# Task item
Please output the line containing "Click the MENU label in header" and all lines that follow it in the data below, exactly, with no pictures.
↓
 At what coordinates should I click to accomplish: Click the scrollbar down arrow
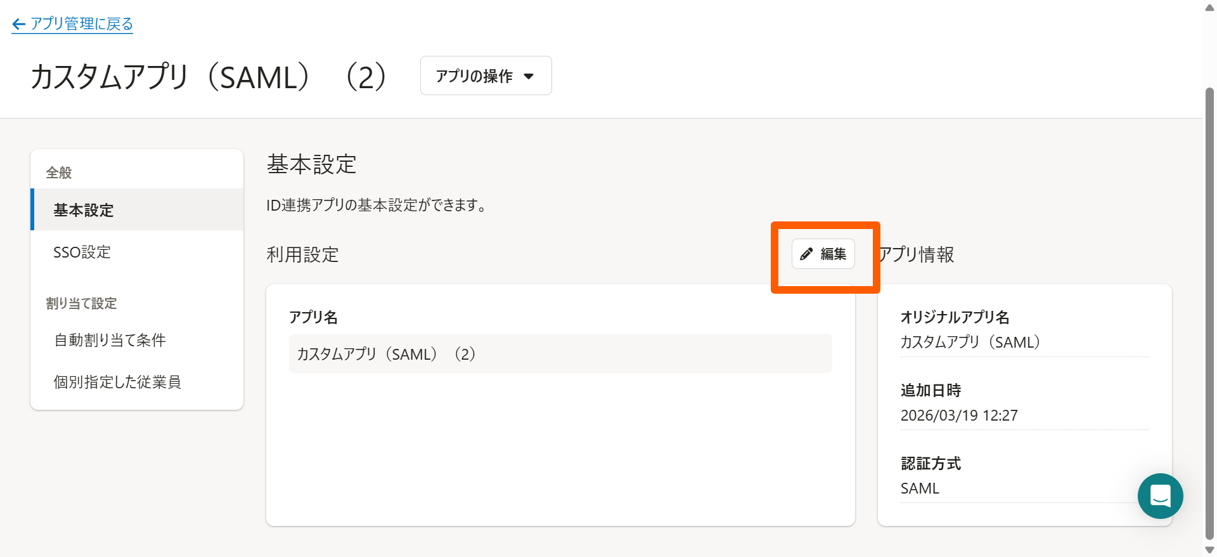[x=1209, y=550]
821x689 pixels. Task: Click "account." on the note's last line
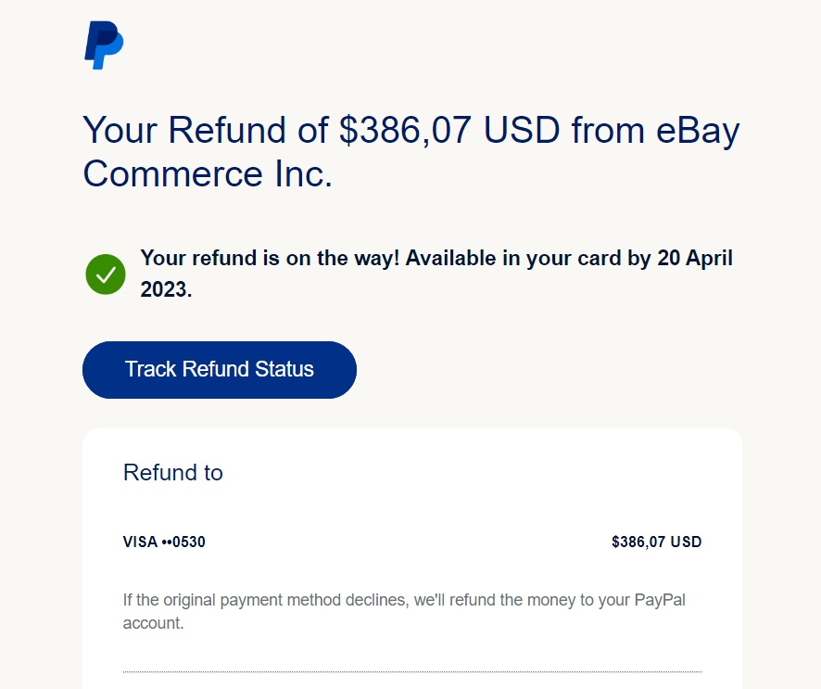click(154, 623)
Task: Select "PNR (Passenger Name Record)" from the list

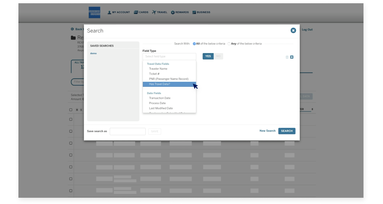Action: click(168, 79)
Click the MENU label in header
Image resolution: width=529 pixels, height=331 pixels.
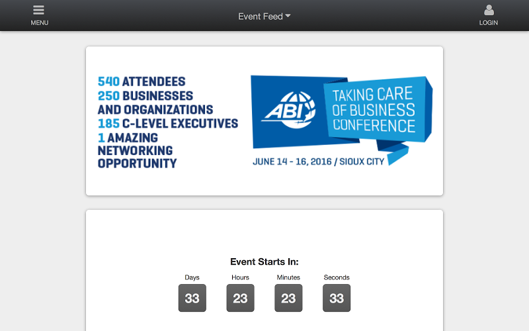pyautogui.click(x=40, y=23)
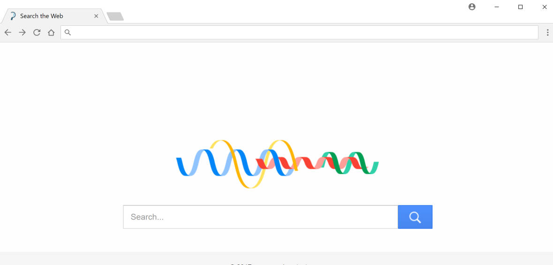Click the Search the Web tab favicon
Screen dimensions: 553x265
tap(13, 16)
↑
# Task response
Click the MENU label in header
Image resolution: width=529 pixels, height=331 pixels.
pyautogui.click(x=40, y=23)
Click the Search the Web tab favicon
Screen dimensions: 553x265
tap(13, 16)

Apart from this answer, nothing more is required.